IT costs savings prominent in HBOS merger deal

IT costs savings prominent in HBOS merger deal

Two thousand jobs will be lost as a result of the £28 billion merger between UK high street banks Bank of Scotland and Halifax. Information technology casualties are likely to be high as the banks unveiled plans to consolidate processing systems and run a single, centralised IT function.

The agreement creates the UK's fifth largest bank. In a clear indication of who holds the whip hand, the chairman and chief executive posts at the new holding company HBOS will be filled by Halifax alumni, Dennis Stevenson and James Crosby. Bank of Scotland's Peter Burt will be executive deputy chairman and will oversee the integration of the two organisations.

The HBOS corporate headquarters, and corporate and business banking units will be in Edinburgh. Retail, and long-term savings and insurance in Halifax. Treasury will be based in London.

Both Bank of Scotland and Halifax will remain as separate authorised institutions and will continue to trade under their current brand names.

The two banks expect to generate total net revenue and cost synergies of at least £620 million per annum, within three years, of which cost savings are expected to amount to at least £305 million.

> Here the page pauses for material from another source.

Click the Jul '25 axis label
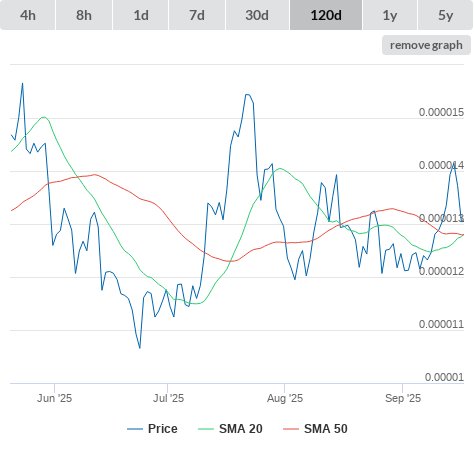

Information technology has been pinpointeed as a key area for cutting fat. The two banks says IT savings will result from the creation of a single IT function to support the combined organisation and the elimination of common development costs. "Significant savings will be achieved from combining processing systems," say the banks in a statement. "The removal of duplicated central costs will be achieved by consolidating functions with a high degree of overlap."

In the retail arena, the banks believe there are opportunities to achieve "sizeable savings" in the operating and processing infrastructure supporting the physical and direct distribution of retail products.